Warning of an increase in cybercrime, regulators said they will consider how firms are ensuring security of client and sensitive data as part of their reviews of issuer disclosure and in its oversight of regulated entities.

Canadian Securities Administrators (CSA), the association of provincial and territorial regulators, in a staff notice said strong and tailored cyber security measures are an important element of issuers’, registrants’ and regulated entities’ controls in promoting the reliability of their operations and the protection of confidential information.

“The risk of a major cyber-attack on key Financial Market Infrastructure (FMI) has been highlighted by the International Organization of Securities Commissions (IOSCO) and the World Federation of Exchanges (WFE) in a recent report,” CSA said.

The CSA warned that there two major types of cyber threats, Denial of Service (DoS) attacks and Advanced Persistent Threats (APT), have increased in frequency and sophistication.

To manage risks, it said issuers, registrants and regulated entities should be aware of the challenges of cybercrime and should take the appropriate protective and security hygiene measures necessary to safeguard themselves and their clients or stakeholders.

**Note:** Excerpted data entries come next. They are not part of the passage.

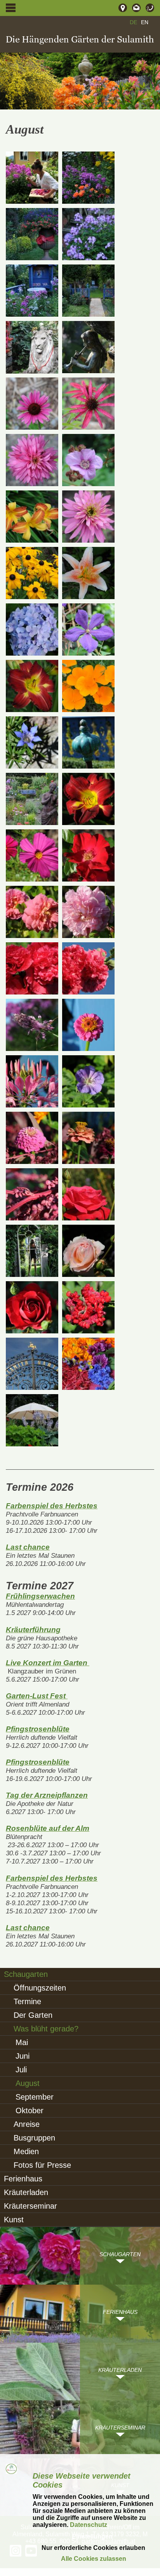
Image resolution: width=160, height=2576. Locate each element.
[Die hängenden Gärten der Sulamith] (80, 39)
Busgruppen (34, 2137)
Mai (22, 2042)
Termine (27, 2001)
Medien (26, 2151)
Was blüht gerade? (46, 2028)
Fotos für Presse (42, 2165)
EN (144, 22)
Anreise (27, 2124)
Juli (21, 2069)
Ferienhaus (23, 2178)
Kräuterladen (26, 2192)
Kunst (14, 2219)
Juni (23, 2056)
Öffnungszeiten (40, 1988)
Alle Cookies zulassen (93, 2558)
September (35, 2097)
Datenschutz (87, 2524)
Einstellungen (92, 2536)
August (28, 2083)
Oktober (29, 2110)
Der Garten (33, 2015)
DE (133, 22)
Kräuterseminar (30, 2206)
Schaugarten (26, 1974)
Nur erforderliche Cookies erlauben (93, 2547)
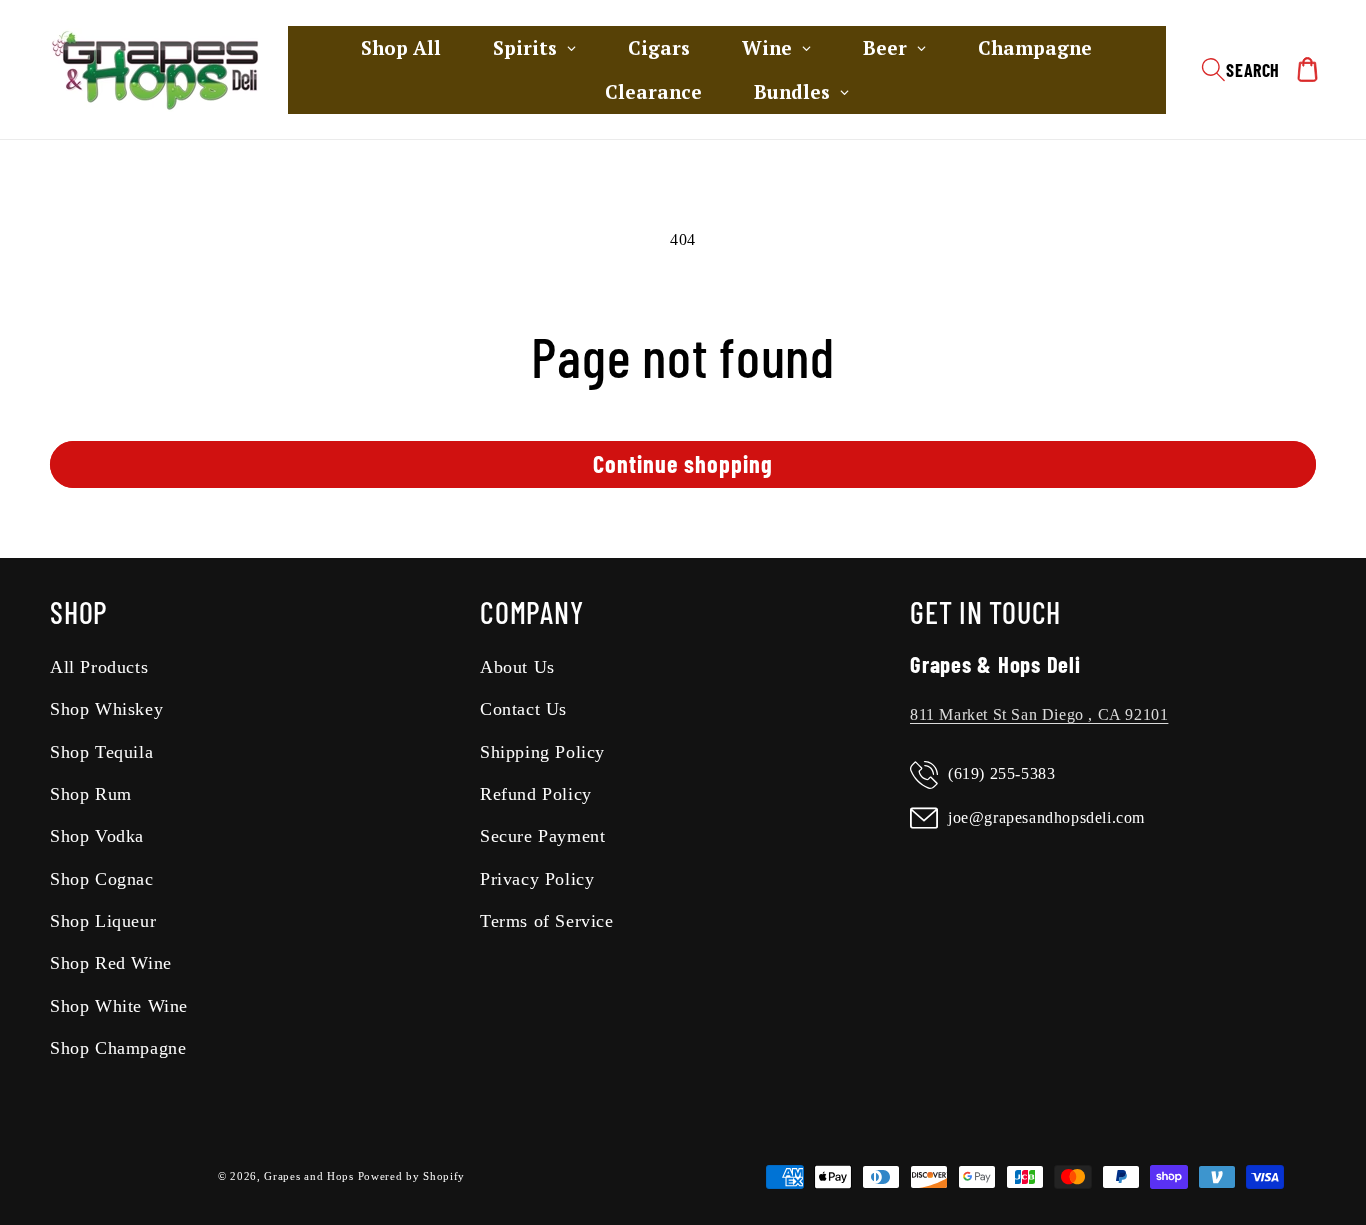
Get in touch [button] (985, 612)
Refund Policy (536, 794)
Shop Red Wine (111, 964)
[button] (1240, 70)
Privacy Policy (537, 879)
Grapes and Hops (310, 1177)
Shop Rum (91, 794)
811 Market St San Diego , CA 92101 (1039, 714)
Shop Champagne (118, 1049)
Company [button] (531, 612)
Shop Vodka (97, 837)
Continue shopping (683, 463)
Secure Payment (542, 837)
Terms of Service (547, 921)
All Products (99, 667)
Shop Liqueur (103, 921)
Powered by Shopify (412, 1177)
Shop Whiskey (106, 709)
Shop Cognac (102, 879)
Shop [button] (79, 612)
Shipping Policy (542, 752)
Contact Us (523, 709)
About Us (517, 667)
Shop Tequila (101, 752)
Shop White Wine (119, 1006)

The CSA recommended that issuers, registrants and regulated entities consider how they can best address the risks of cybercrime. Recommended steps include educating staff on the importance of ensuring the security of their firm’s and client information and computer security; following guidance and best practices from industry associations and recognized information security organizations; and as appropriate, conducting regular third-party vulnerability and security tests and assessments.

The regulators also recommend that cyber-security risk-control measures are reviewed on a regular basis.

Issuers should also consider whether the cybercrime risks to them, any cybercrime incidents they may experience, and any controls they have in place to address these risks, are matters they need to disclose in a prospectus or a continuous disclosure filing.

Registrants should consider whether their risk management systems allow them to manage the risks of cybercrime in accordance with prudent business practices. Regulated entities, especially those that are key market infrastructure entities, should consider the measures necessary to manage the risks of cybercrime, the CSA said.

The CSA will consider these issues in its reviews of issuer disclosure and in its oversight of registrants and regulated entities.